The Analysis on the Current Situation of GDP Management System for Cold Chain Medicine in Taiwan

為健全國內西藥藥品運銷品質管理，保障民眾用藥安全，食藥署積極推動實施藥品優良運銷規範（Good Distribution Practice, GDP），並分階段逐步納管從事藥品批發、輸入與輸出之藥商；考量冷鏈藥品之儲存與運輸屬於高風險作業，衛生福利部公告經銷冷鏈藥品之販賣業藥商應於2021年12月31日前符合GDP規定。本研究統計分析冷鏈藥商之GDP實地查核缺失，並依GDP之章節進行分類，探討業者常見的缺失項目。缺失統計結果以第三章「作業場所及設備」最多（28.63%），其次依序為第五章「作業」（16.67%）、第一章「品質管理」（10.54%）、第九章「運輸」（7.83%）、第二章「人事」（6.55%）及第七章「委外作業」（6.41%），相關資料可供食藥署持續推動GDP符合性管理參考，以維護國民用藥安全之公益。

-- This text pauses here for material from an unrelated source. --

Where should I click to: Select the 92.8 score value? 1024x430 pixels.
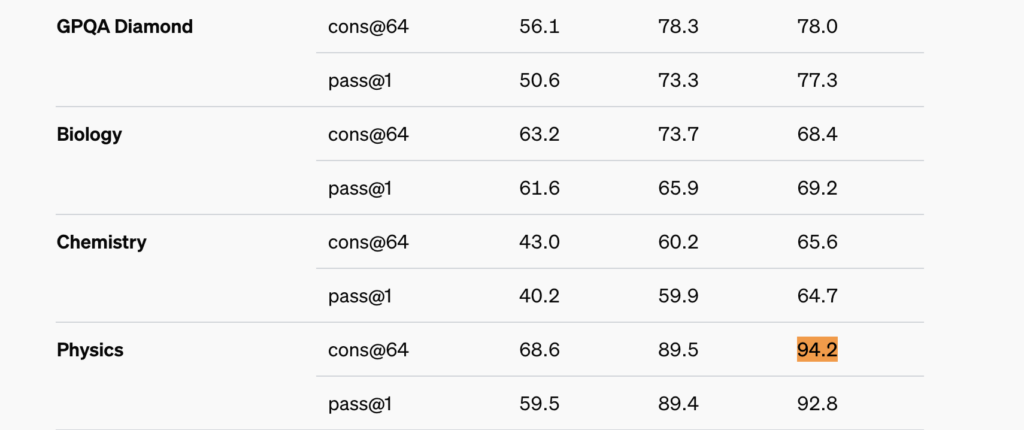click(x=817, y=404)
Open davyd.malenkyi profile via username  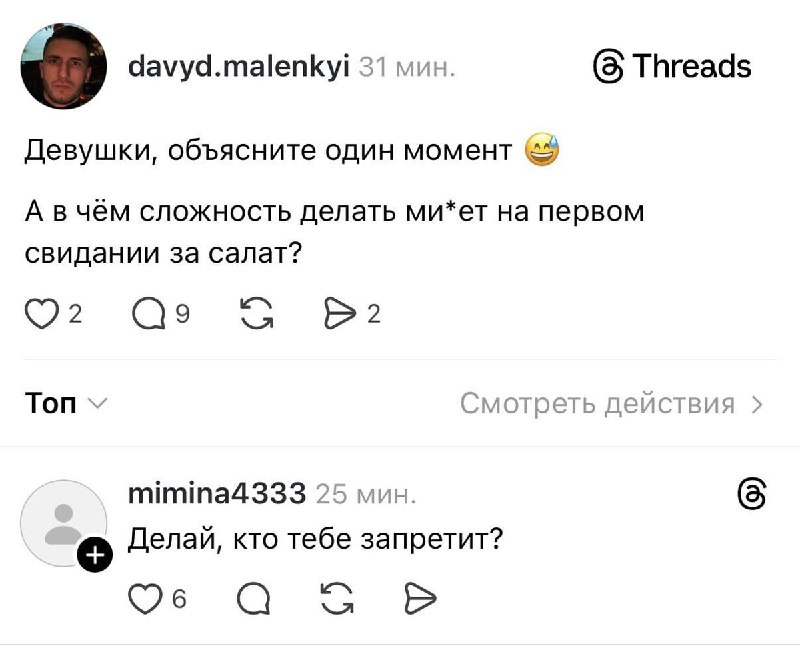click(x=239, y=67)
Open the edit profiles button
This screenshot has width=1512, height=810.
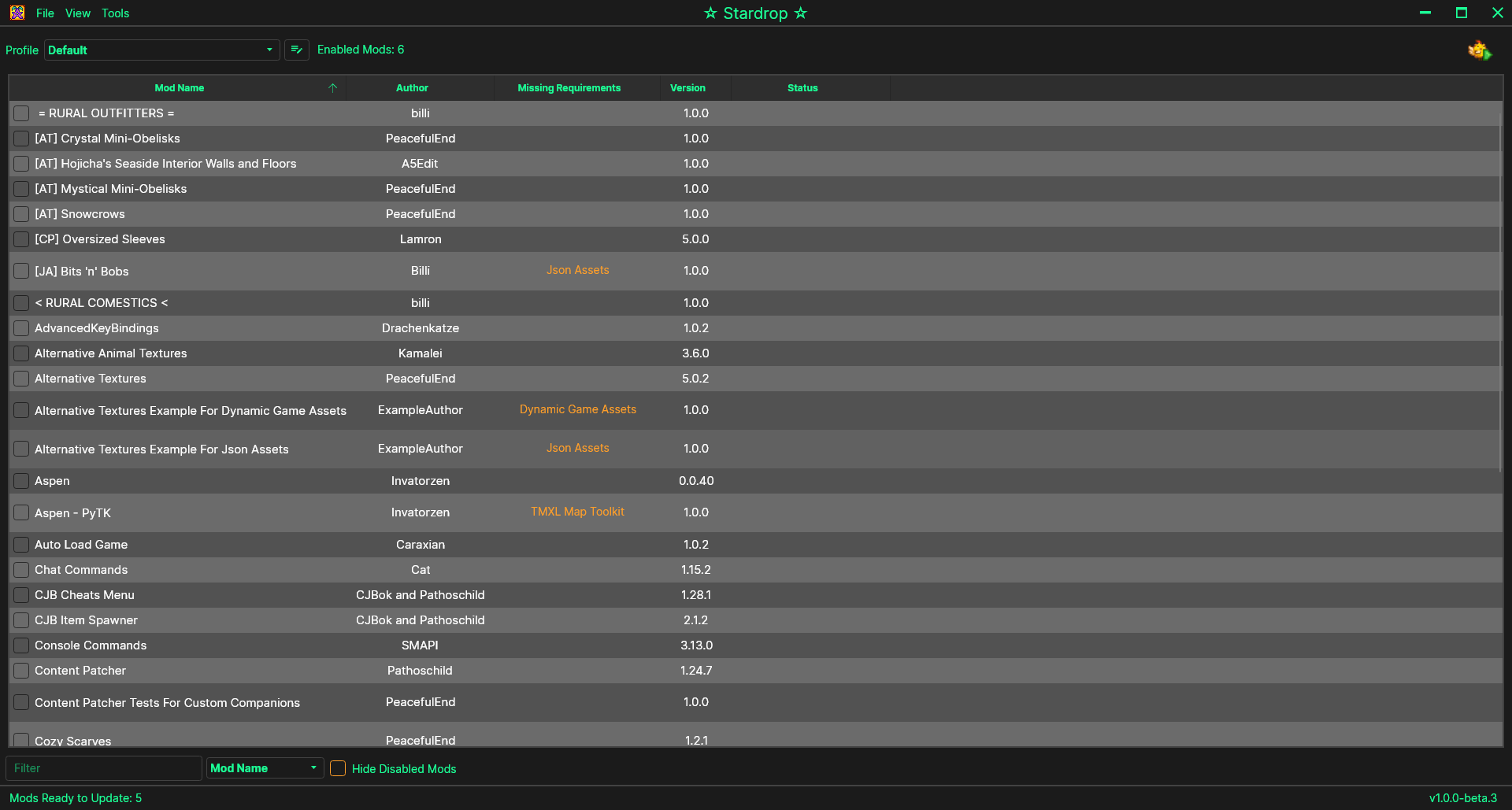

To improve the distribution management system of medicinal products and to ensure the quality and the safety of medicinal products for public in Taiwan, the Food and Drug Administration (TFDA) has actively been promoting the implementation of Good Distribution Practice (GDP). This study evaluated every deficiency found from GDP on-site inspections on pharmaceutical companies involved coldchain medicine between January 1st, 2020 and December 31th, 2021. The results showed the top cited deficiencies were regarded to Chapter 3 “Premises and Equipment” (28.63%), followed by Chapter 5 “Operations” (16.67%), Chapter 1 “Quality Management” (10.54%), Chapter 9 “Transportation” (7.83%), Chapter 2 “Personnel” (6.55%) and Chapter 7 “Outsourced Activities” (6.41%). In the future, the TFDA will continuelly supervise the implementation of GDP to ensure the quality and the safety of medicinal products for public.